Some time ago, there was a story in the news about Rosie O’Donnell’s daughter, Chelsea, missing.  Ms. O’Donnell said that her daughter ran away because she was mentally unstable & a problem child.  She sounded like she was very concerned about her daughter.  Maybe she was.  I don’t know since I didn’t really follow the story very closely.   However, there is also the possibility she’s abusive & said what she did in order to turn the attention off of her daughter’s claims of abuse & put it on her daughter’s behavior.

After Chelsea was found, she did an interview.  Her claims were very disturbing.  She said she never ran away but moved in with her boyfriend when her mother kicked her out two weeks before she turned 18.  She also said her mother is very different in public than she is in private at home.  In public, she is funny & pleasant.  In private, neglectful & abusive.  Chelsea also has a history of depression & anxiety, which sound quite normal under the circumstances.  These were things she said she wanted to keep private, & was very hurt her mother not only mentioned her mental illness, but made her sound completely crazy.  The public treated this young woman as if she was crazy too.  She was berated for her terrible behavior.

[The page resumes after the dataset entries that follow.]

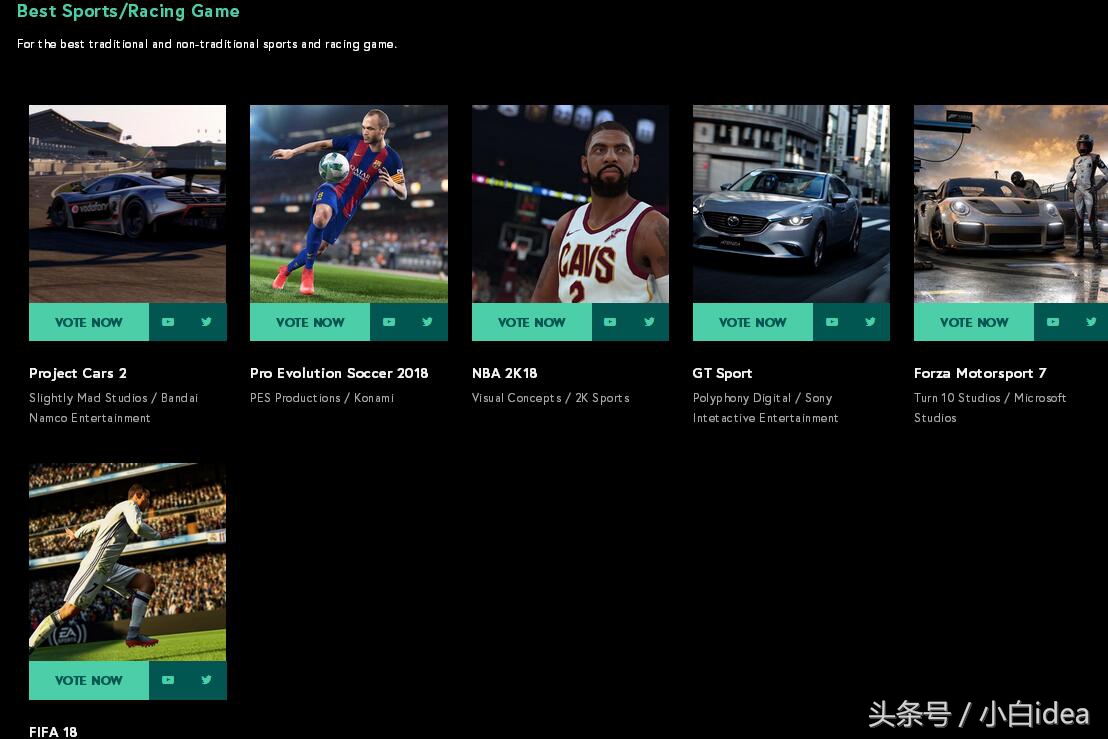Open Forza Motorsport 7 video icon
This screenshot has height=739, width=1108.
tap(1053, 322)
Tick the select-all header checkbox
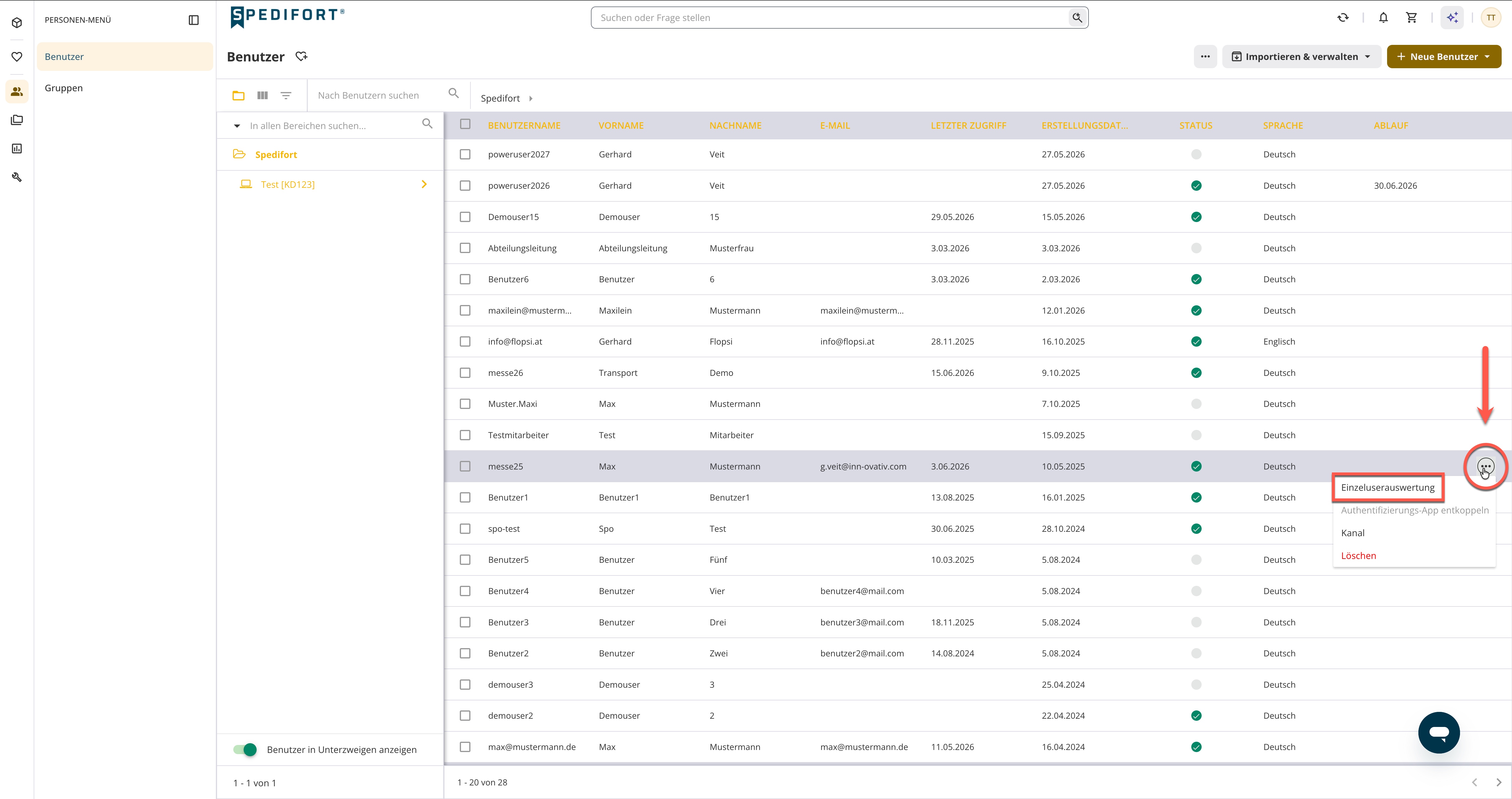This screenshot has height=799, width=1512. coord(465,124)
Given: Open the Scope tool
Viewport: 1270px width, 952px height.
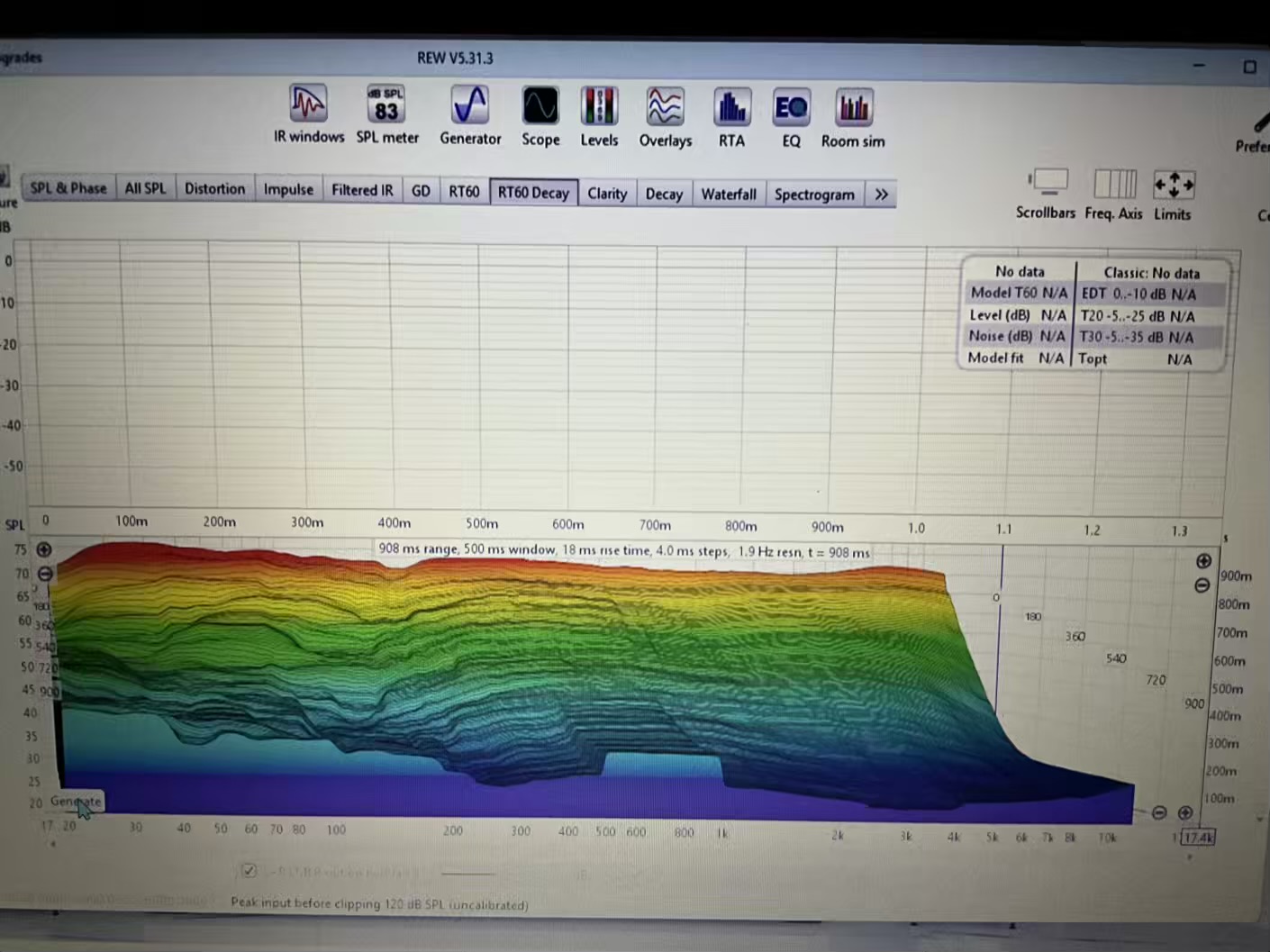Looking at the screenshot, I should 540,108.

I relate so well to this sad story.  I was 17 when I first began to realize how abusive my mother was.  I naturally started to rebel against the abuse.  My mother must have lied to people about what I was doing, because suddenly her friends who had liked me would no longer even look at me, let alone speak to me unless it was completely unavoidable.  Also, many people I opened up to about the abuse acted like I was behaving like some spoiled brat who was just mad I didn’t get my way, or they would trivialize the abuse saying my mother loved me & was trying to help me.

As a result, if I hear anyone of any age claim they are being abused, I listen.  Of course, they could be lying about it, but I find that to be very rare.

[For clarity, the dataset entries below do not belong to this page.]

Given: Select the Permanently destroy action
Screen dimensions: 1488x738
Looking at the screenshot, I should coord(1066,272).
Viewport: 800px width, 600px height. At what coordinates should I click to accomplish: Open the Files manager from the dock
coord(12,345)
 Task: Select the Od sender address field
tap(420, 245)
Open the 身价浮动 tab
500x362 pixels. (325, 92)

Just because someone claims to be a loving parent, doesn’t mean they are.  If the child claims that supposed loving parent was abusive, listen to them!  Not all parents are capable of loving their children.

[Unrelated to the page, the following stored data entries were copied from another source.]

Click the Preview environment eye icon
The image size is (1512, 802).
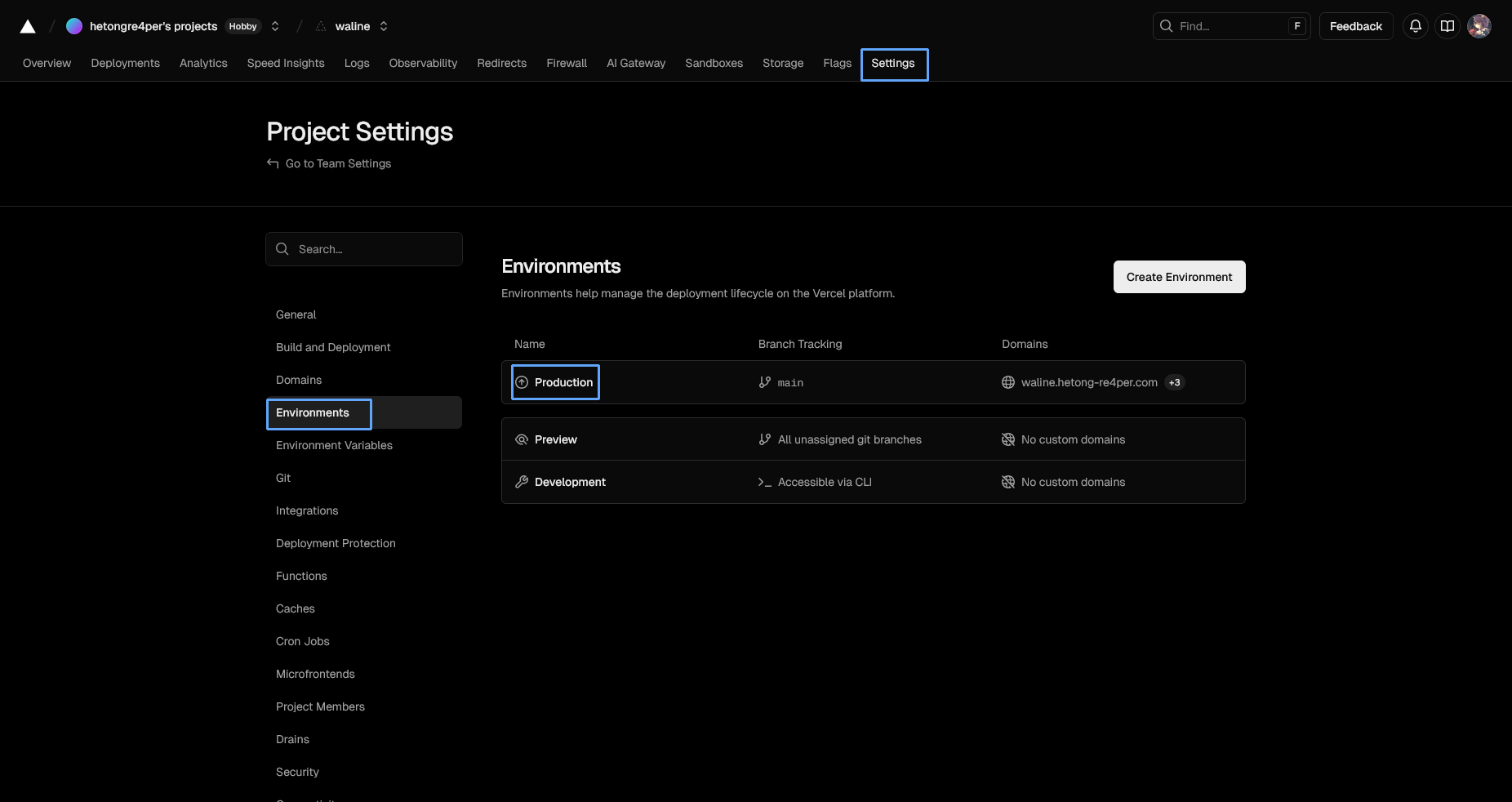pos(522,439)
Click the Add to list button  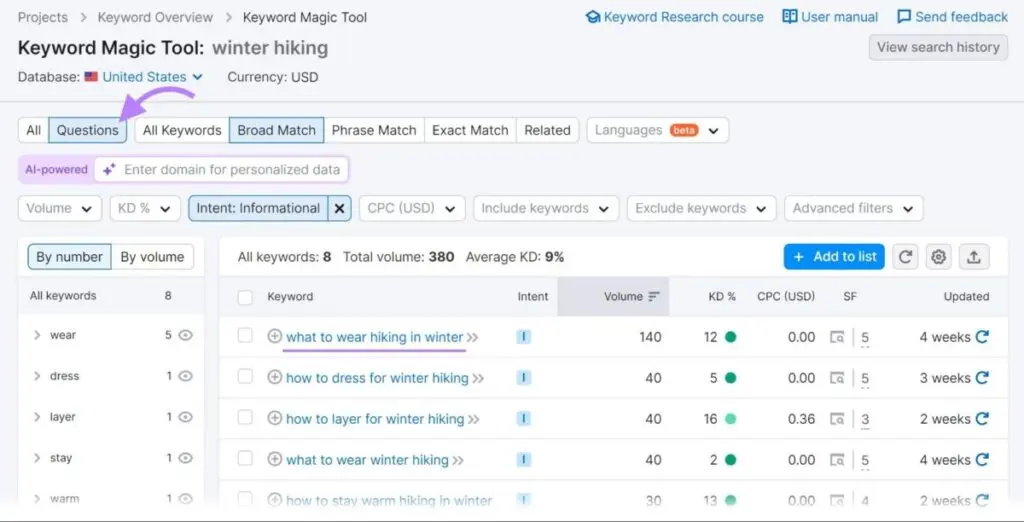(835, 257)
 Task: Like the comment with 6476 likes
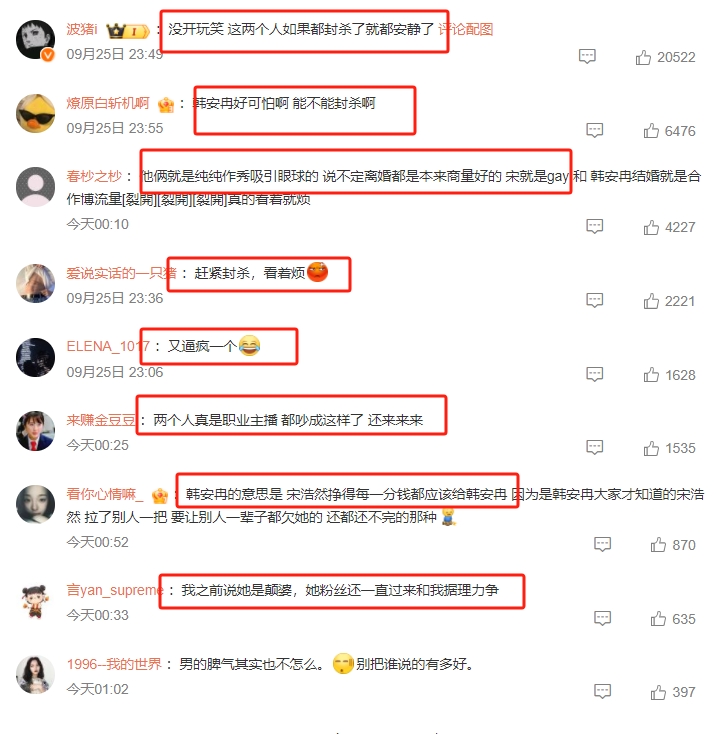(x=651, y=131)
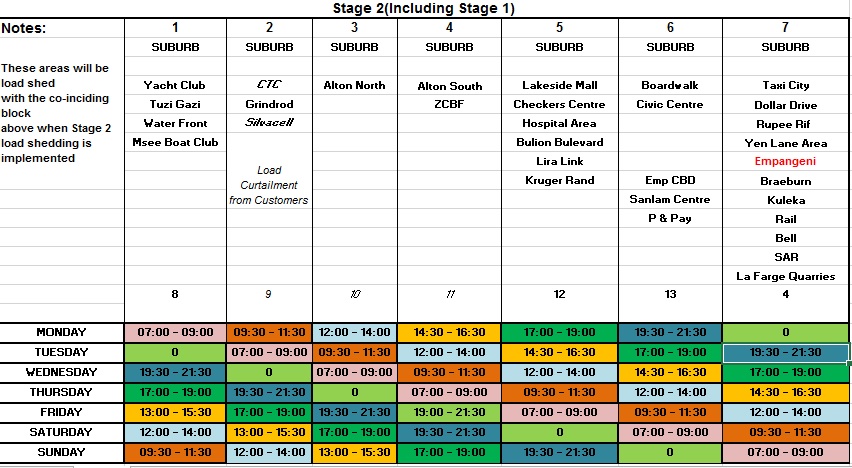The image size is (852, 468).
Task: Select Monday's 07:00 - 09:00 cell
Action: (175, 332)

Just because a parent claims their child is mentally unstable, doesn’t mean that is true.  Abused children frequently suffer from depression, anxiety & even PTSD or C-PTSD.  That doesn’t make them unstable.

Just because a parent provides food, clothing & shelter for a child, that doesn’t make this person a good parent.  There is much more to being a good parent than meeting a child’s basic needs.

Victims of narcissistic abuse need to be heard, no matter their age!  If someone doesn’t want to hear what you have to say, tell someone else who will hear you.  Or, if someone comes to you with claims of abuse, listen to them!  Be kind & understanding.  Let them talk, cry, yell.. whatever they need to do.  You may be the only person who is willing to do such things for this suffering soul.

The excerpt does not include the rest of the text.